What is expected -
After locating the line with "The height and", repeat it and every following line to the end of the listing, exactly. Omit the pictures.

Data for analysis -
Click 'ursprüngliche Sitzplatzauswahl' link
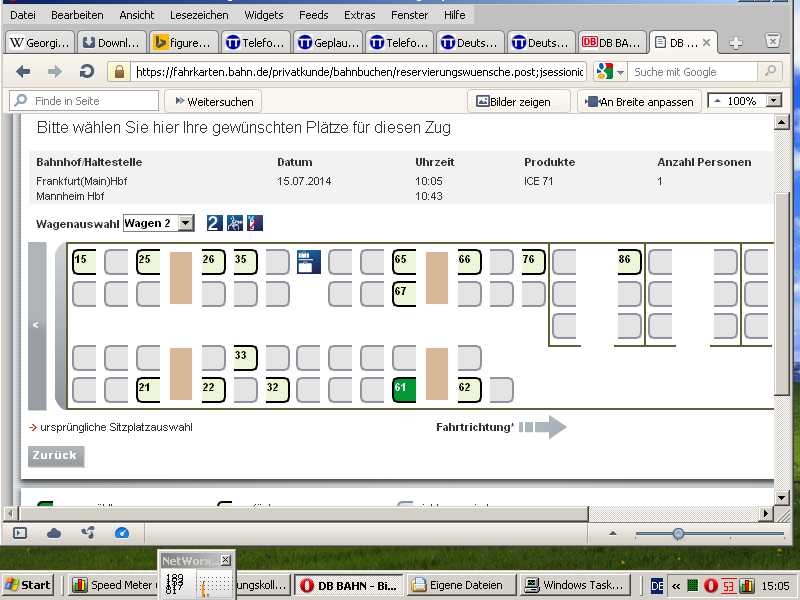The width and height of the screenshot is (800, 600). coord(116,427)
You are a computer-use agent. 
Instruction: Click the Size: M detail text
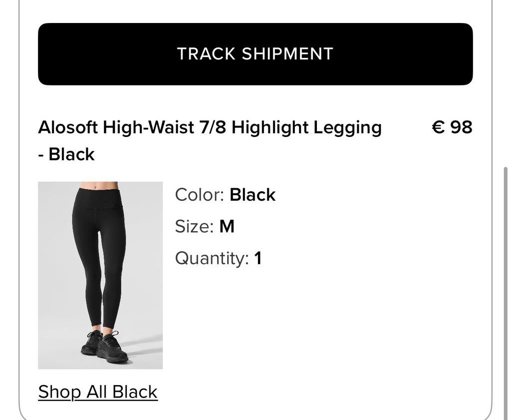pyautogui.click(x=205, y=225)
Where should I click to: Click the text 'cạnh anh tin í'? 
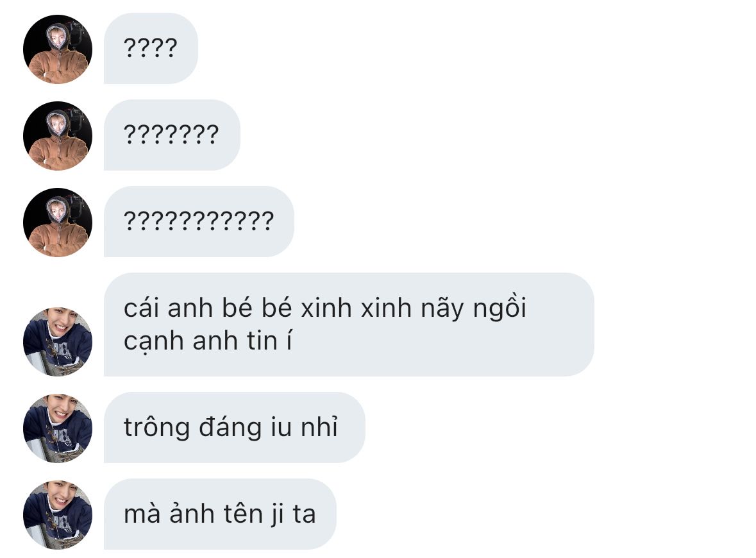208,342
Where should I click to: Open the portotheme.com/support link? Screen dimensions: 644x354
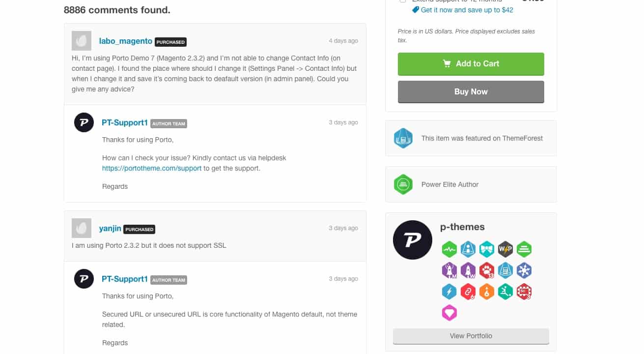(152, 168)
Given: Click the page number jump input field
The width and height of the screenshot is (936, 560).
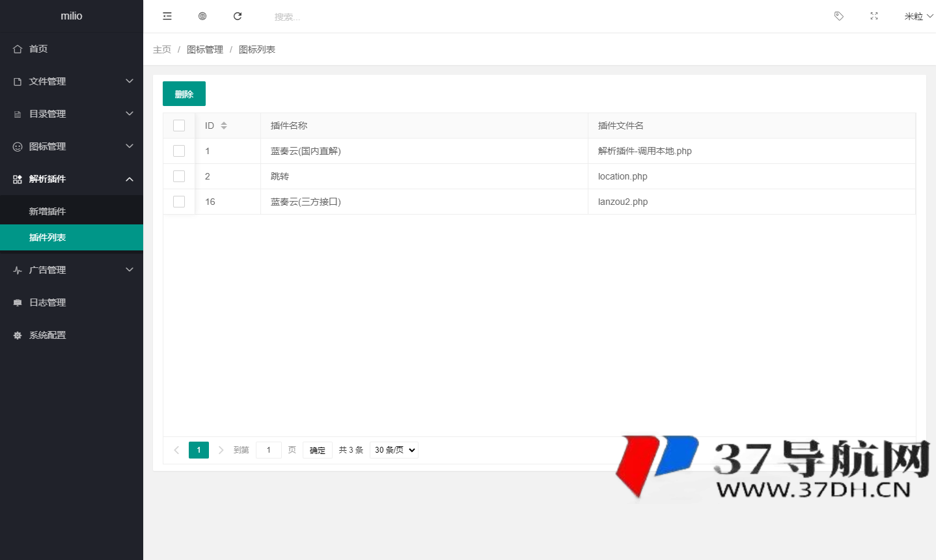Looking at the screenshot, I should pos(269,450).
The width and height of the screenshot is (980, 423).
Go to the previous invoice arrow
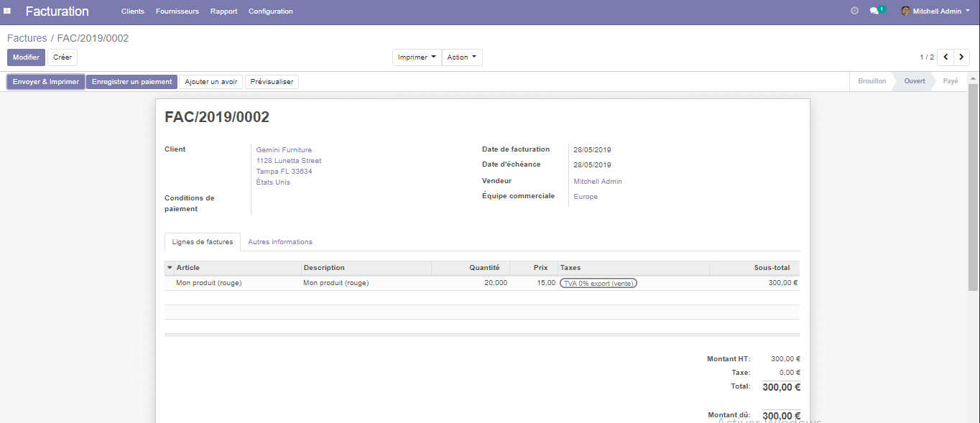pyautogui.click(x=946, y=57)
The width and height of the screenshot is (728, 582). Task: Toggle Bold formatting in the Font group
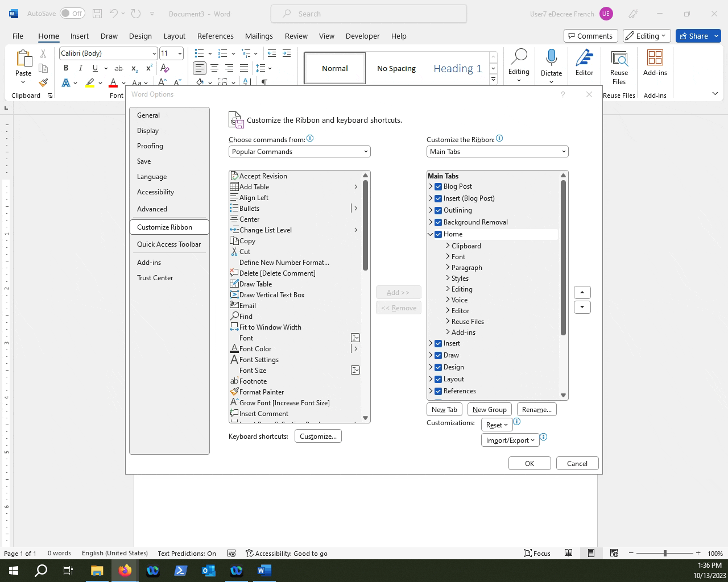(x=66, y=68)
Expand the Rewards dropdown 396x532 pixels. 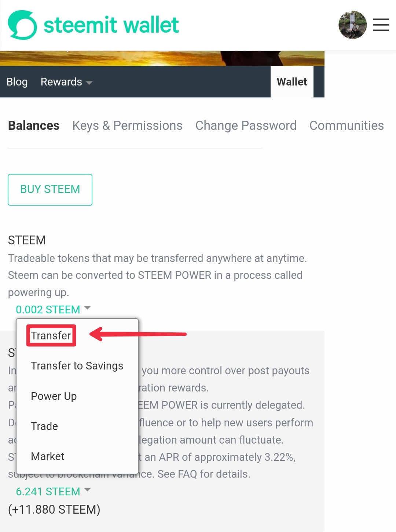pyautogui.click(x=66, y=82)
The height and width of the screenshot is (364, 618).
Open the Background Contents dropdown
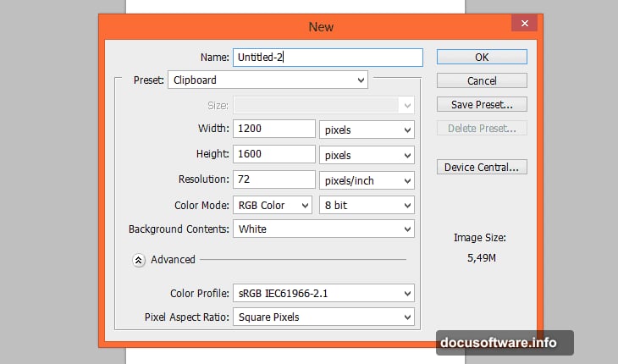(323, 229)
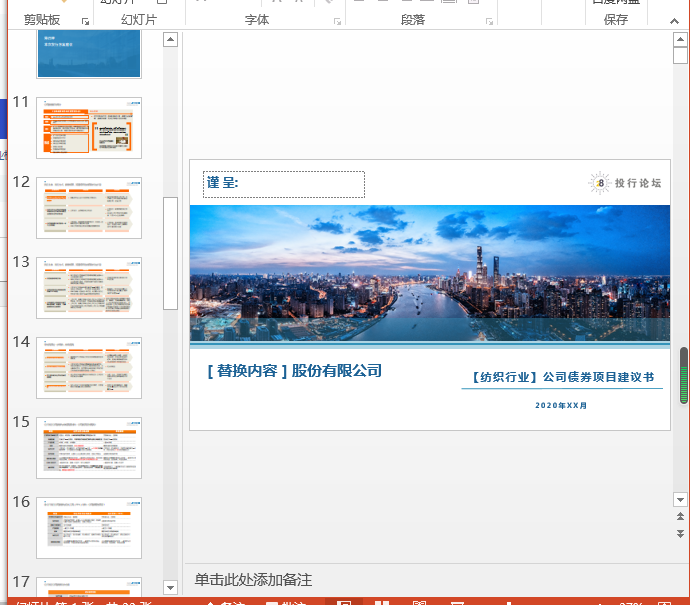Select the [替换内容] 股份有限公司 title text
Viewport: 690px width, 605px height.
click(294, 371)
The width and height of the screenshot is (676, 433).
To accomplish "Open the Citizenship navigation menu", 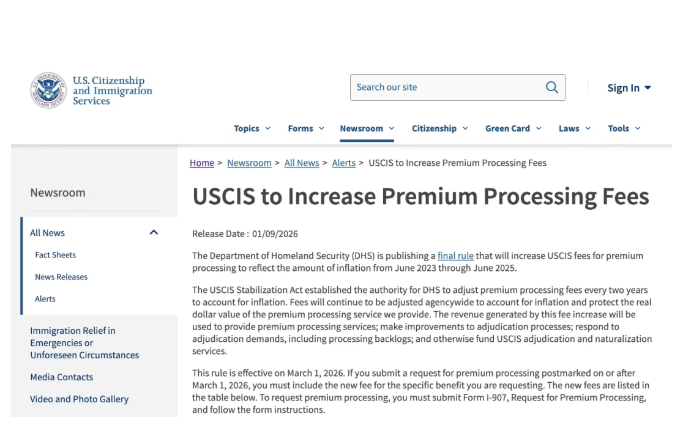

Output of the task -
The height and width of the screenshot is (364, 618).
Open the Background Contents dropdown
(323, 229)
Select the [替换内容] 股份有限公司 title text
Viewport: 690px width, 605px height.
click(294, 371)
The width and height of the screenshot is (676, 433).
To accomplish "Open the Citizenship navigation menu", 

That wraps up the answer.